L’échange, dans nos sociétés monétarisées, n’occupe plus la place qu’il pouvait occuper jadis, dans des sociétés de troc, de commerce de proximité. Jugé un peu simplet, voire un peu suspect, l’échange semble réservé aux cours de récré. Et cette désaffection se reflète dans les termes mêmes qui vocalisent l’échange.
« Je t’échange mon goûter contre tes billes », pour rester dans notre cour de récré (cour de récré, le lecteur l’aura remarqué, des années 1990, quand il y avait encore des billes – on ne se refait pas). On a tous entendu cette phrase ou une équivalente, on l’a tous forcément dite au moins une fois : j’échange quelque chose contre quelque chose. C’est sur ce « contre » que je veux attirer l’attention aujourd’hui.

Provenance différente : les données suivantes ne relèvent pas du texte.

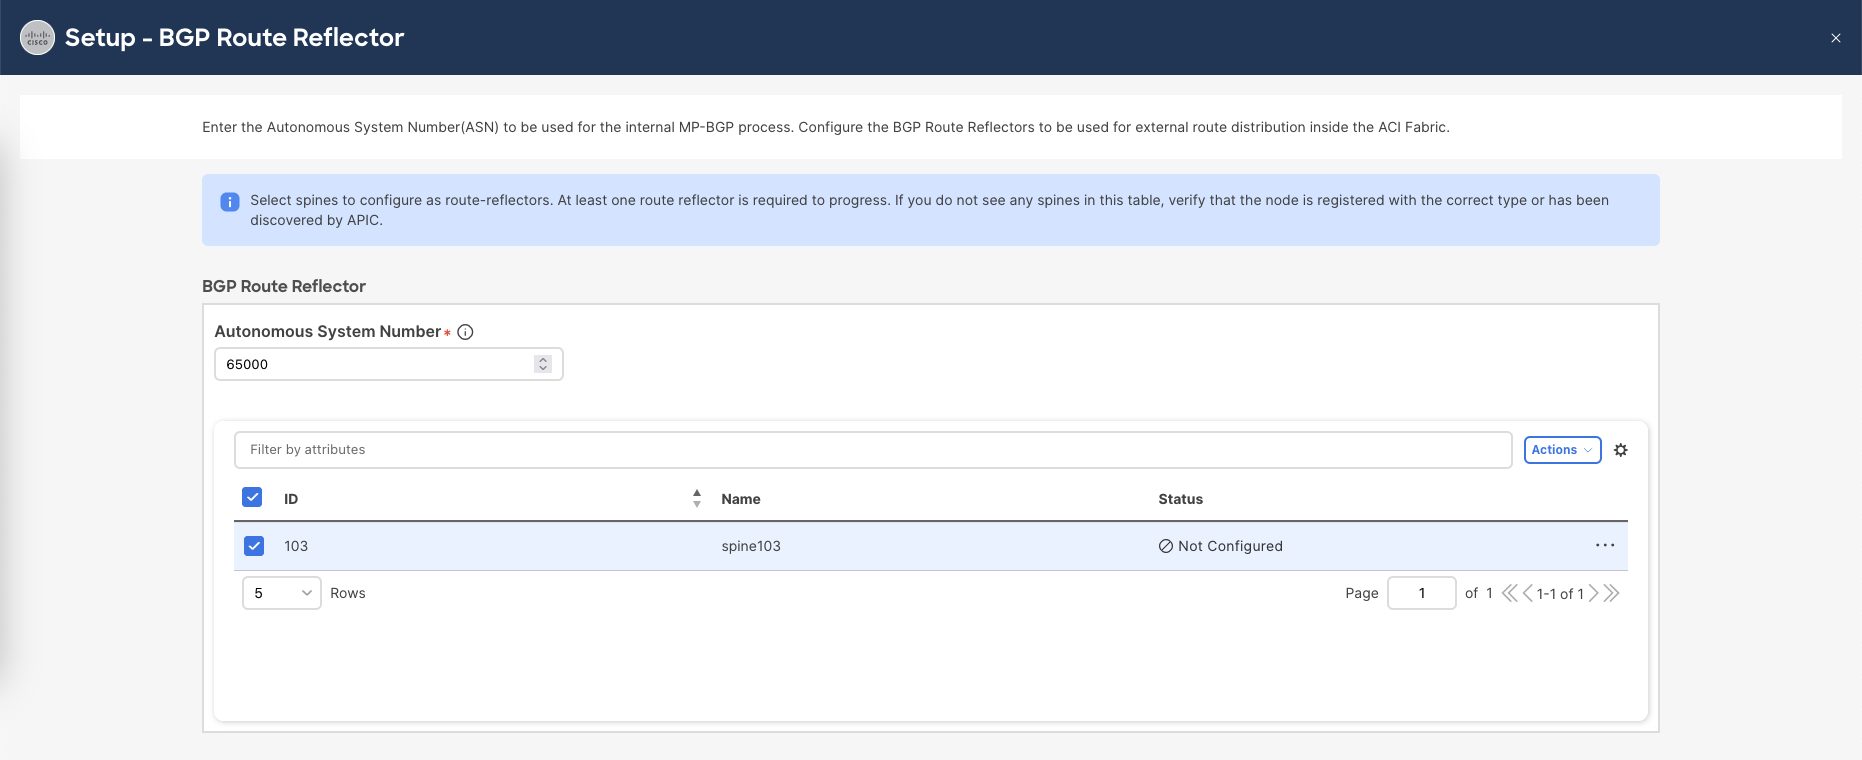Sort table by ID column arrows

tap(696, 498)
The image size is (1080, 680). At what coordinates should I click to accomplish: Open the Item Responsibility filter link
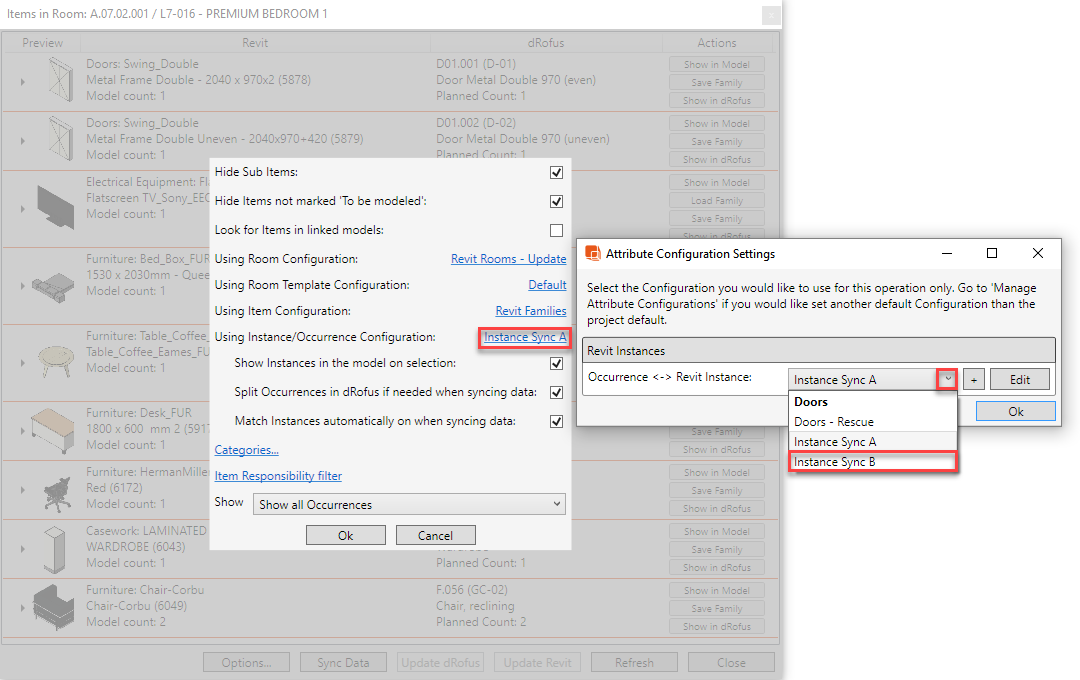tap(278, 476)
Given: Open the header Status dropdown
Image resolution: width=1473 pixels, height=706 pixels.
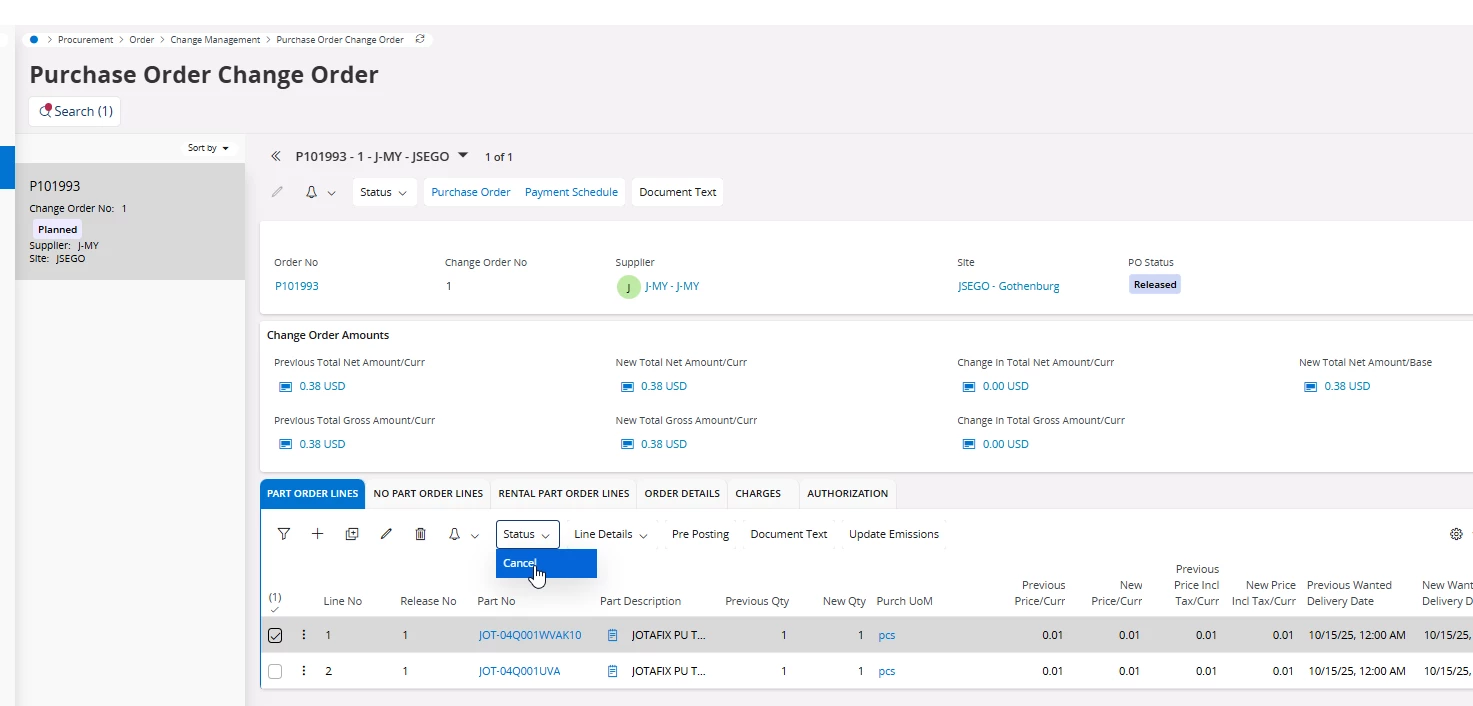Looking at the screenshot, I should [x=384, y=192].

Échanger contre au Moyen Âge
Car, au Moyen Âge, les termes de l’échange sont très différents : on n’échange pas contre. Commuto cum, trouve-t-on dans les chartes, j’échange avec. Et ce cum ne porte pas sur la personne avec qui on échange, mais bien sur l’objet échangé lui-même, ce qui rend la traduction très difficile, puisqu’on est quasiment obligés de traduire un « cum », littéralement « avec », par un « contre », ce qui n’est pas sans provoquer la diffuse sensation d’un contresens. Pour prendre l’exemple d’une charte datée de 1136, tirée du Cartulaire du Saint Sépulcre, la traduction la plus juste serait la suivante : « moi, Jean Patrice, j’échange deux de mes champs avec deux champs de l’église du Saint Sépulcre de Jérusalem ».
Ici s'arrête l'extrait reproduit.